A Few Hours of Rain Should Not Cripple a Nation: Ghana’s Flooding Crisis and the Shared Responsibility We Keep Ignoring

Enoch Young DogbeEnoch Young Dogbe

In Ghana today, rainfall no longer brings peace, relief, or productivity. Instead, it brings fear, frustration, traffic, destruction, and sometimes death. The moment dark clouds gather over Accra, many citizens already know what is coming next: flooded roads, overflowing gutters, stranded vehicles, delayed workers, absent students, destroyed businesses, and another day of national disruption.

How did we get to a point where just a few hours of rain can bring the capital city of an entire country to a standstill?

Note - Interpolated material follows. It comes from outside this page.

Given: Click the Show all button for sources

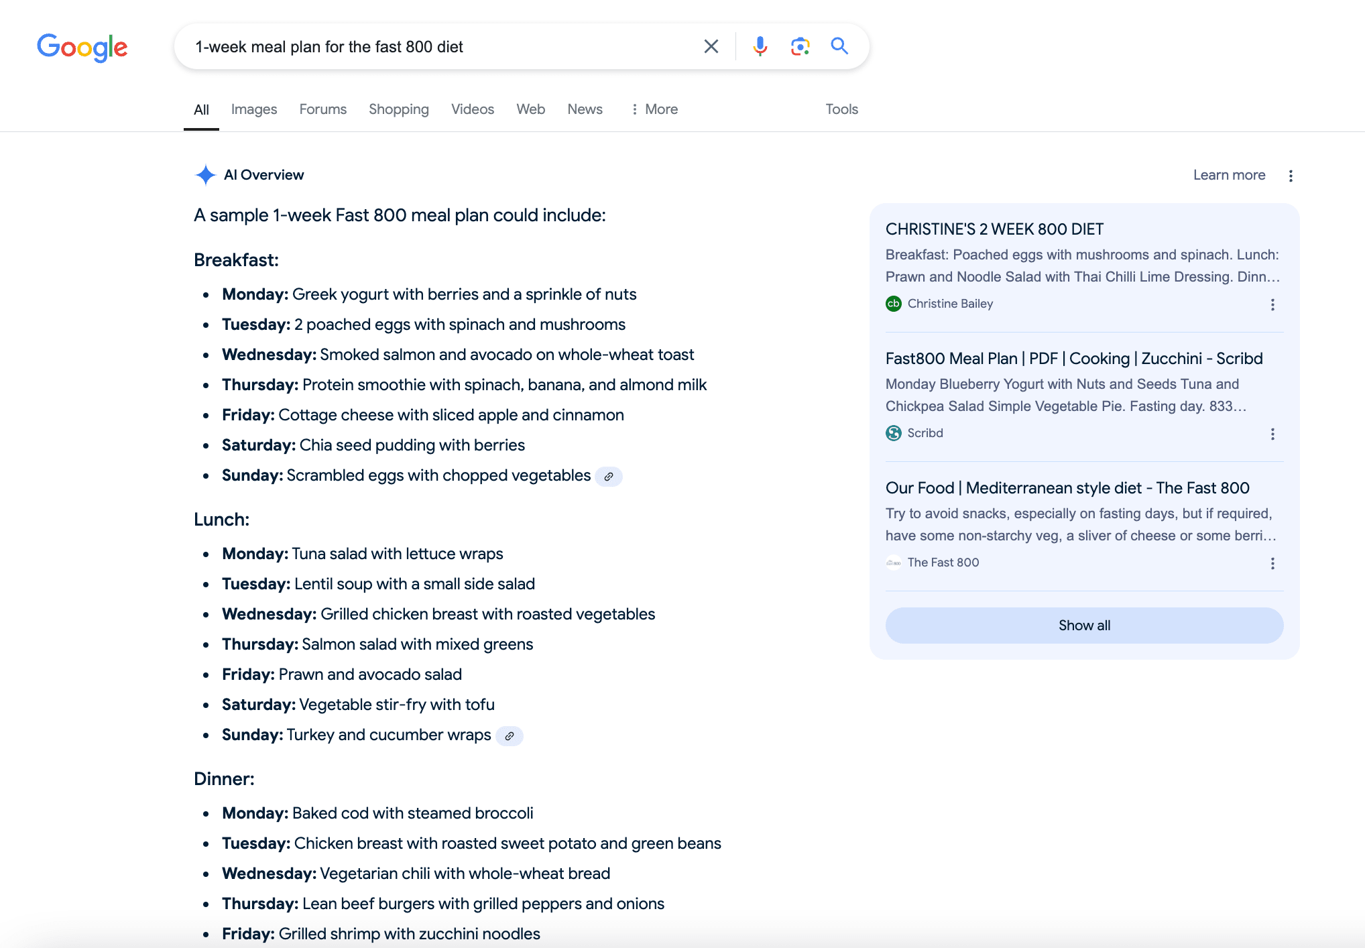Looking at the screenshot, I should [1084, 624].
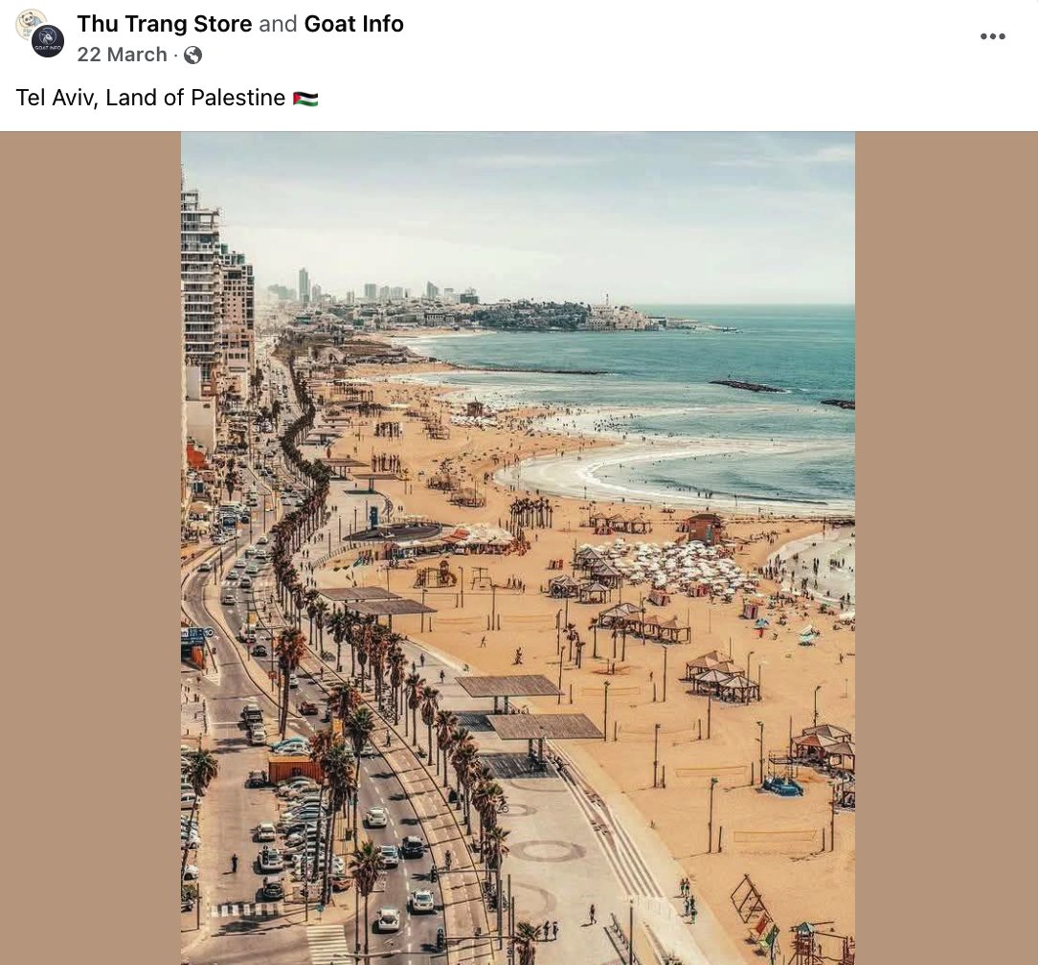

Every year, huge sums of money are invested into road construction, drainage systems, and urban development projects. Yet after every heavy rainfall, major roads disappear under water. Streets turn into rivers. Vehicles stall mid-road. Commuters walk through dirty floodwater. Traders lose goods. Workers arrive late or not at all. Students miss school. Emergency services struggle to respond. And the homeless are left completely exposed to the storm.

This is not normal.
This is not development.
This is a system under strain from multiple failures.

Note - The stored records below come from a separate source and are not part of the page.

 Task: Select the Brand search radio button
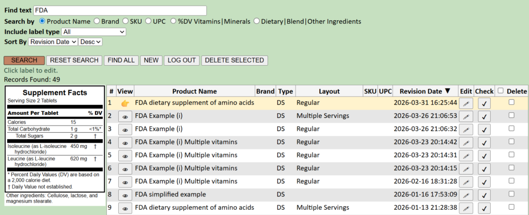point(97,21)
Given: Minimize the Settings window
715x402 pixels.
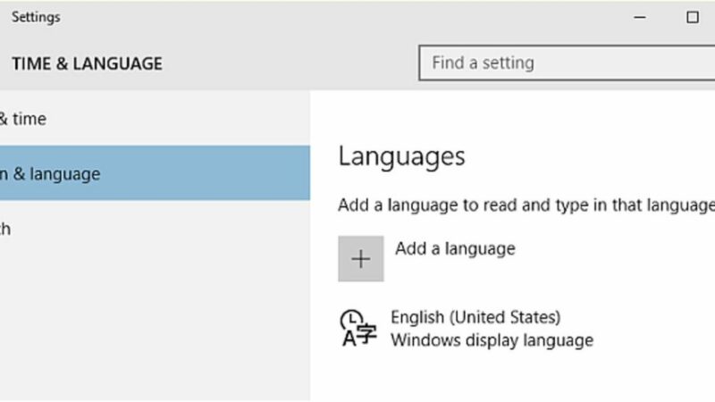Looking at the screenshot, I should pos(642,17).
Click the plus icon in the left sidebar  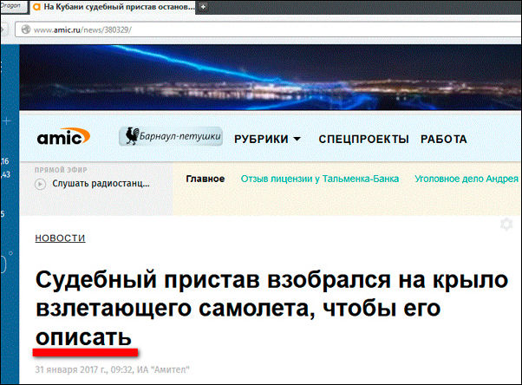tap(5, 120)
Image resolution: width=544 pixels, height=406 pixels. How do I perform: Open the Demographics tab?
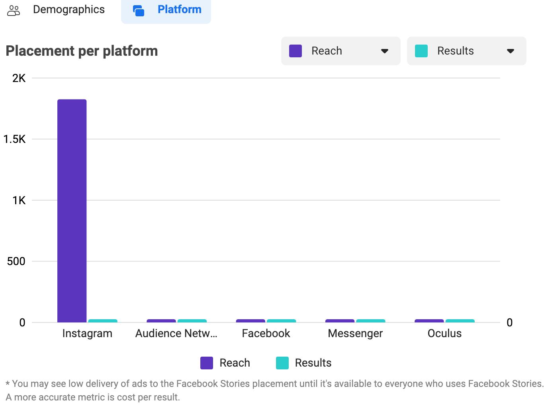(x=68, y=10)
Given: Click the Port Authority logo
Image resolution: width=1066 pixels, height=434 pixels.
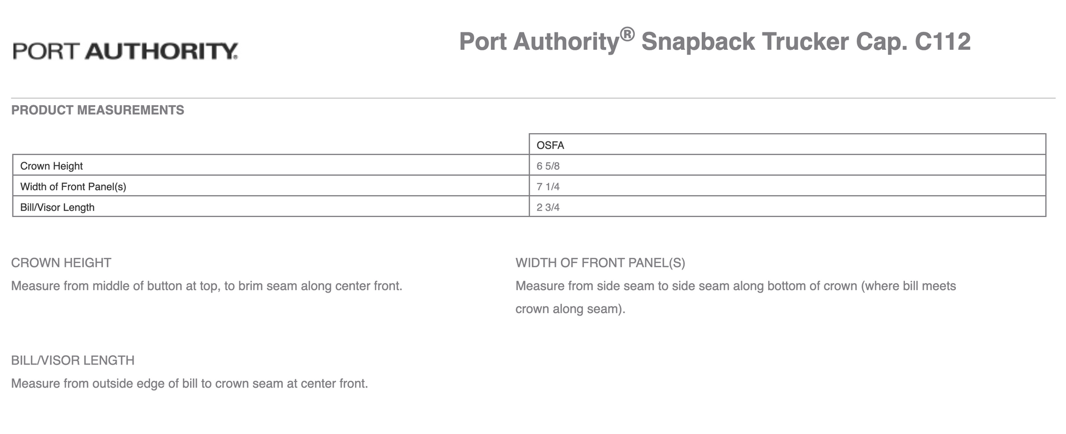Looking at the screenshot, I should [125, 51].
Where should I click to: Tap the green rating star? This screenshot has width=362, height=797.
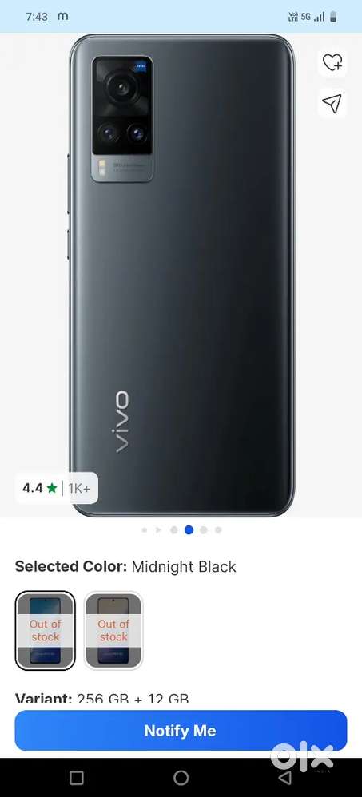51,488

The truth is that Ghana’s flooding crisis is not just about rainfall. It is about poor planning, weak enforcement, substandard construction, corruption concerns, and a worrying lack of accountability across multiple levels.

Many citizens quickly blame contractors — and in many cases, rightly so. Some roads are built without proper drainage systems. In other instances, gutters are too narrow or poorly designed to handle heavy rainfall. In some communities, drainage works are left incomplete, or roads begin to deteriorate shortly after commissioning, raising serious questions about quality control and supervision.

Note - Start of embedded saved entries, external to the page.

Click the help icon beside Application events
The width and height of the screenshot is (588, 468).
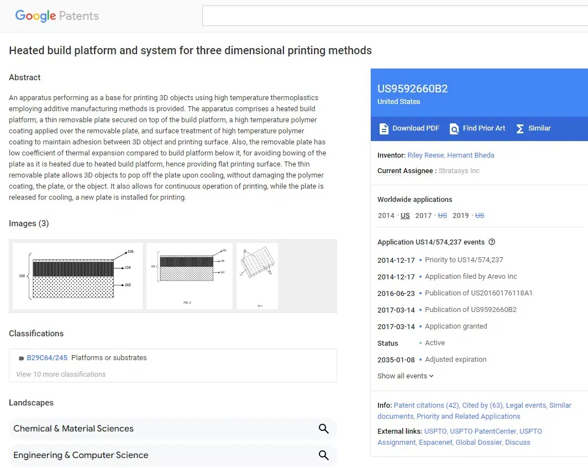tap(492, 242)
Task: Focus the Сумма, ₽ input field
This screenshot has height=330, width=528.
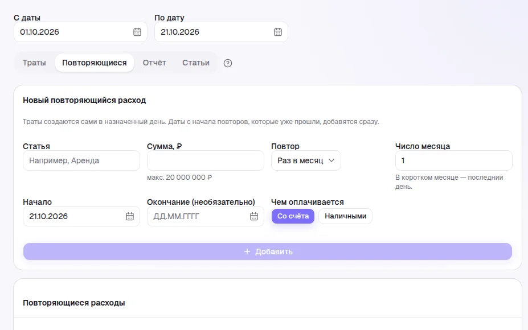Action: [206, 160]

But contractors alone cannot carry the entire blame.

Regulatory institutions, engineers, city authorities, and supervising agencies also play a critical role. These bodies are supposed to ensure that projects meet required standards before approval and public use. So the uncomfortable question remains: who is checking the work, and who is signing off on systems that fail after the first heavy rainfall?

If infrastructure consistently collapses under normal weather conditions, then accountability must be questioned at every level.

However, there is another truth we must confront more honestly as citizens.

We often contribute directly to the very problem we complain about.

It is common to see people pouring waste, plastic, and refuse into gutters the moment it starts raining, as if the rain will wash everything away. But where does this waste go? It does not disappear. It collects, blocks drainage systems, reduces water flow, and eventually contributes to the very flooding that paralyzes our cities. In many areas, gutters designed to carry water are now filled with filth and plastic waste.

Yet, in the same breath, we turn around and blame only government and institutions.

The reality is that we all have a part to play.

Ghana’s drainage problem is therefore not only an engineering or governance issue — it is also a behavioural one. Until citizens change their attitudes toward waste disposal, sanitation, and environmental responsibility, even the best-designed drainage systems will continue to fail under pressure.

That said, citizen behaviour does not excuse weak systems or poor enforcement.

Ghana does not lack engineers, planners, or financial resources. What is often missing is discipline in execution, seriousness in enforcement, and long-term commitment to maintaining infrastructure rather than repeatedly rebuilding failures.

The impact of flooding cuts across every level of society. The businessman in a comfortable vehicle suffers the same traffic as the trotro driver. The market woman loses income. The office worker loses time. The student is late to school. The street hawker stands helpless in rising water. And the homeless face dangerous, life-threatening conditions.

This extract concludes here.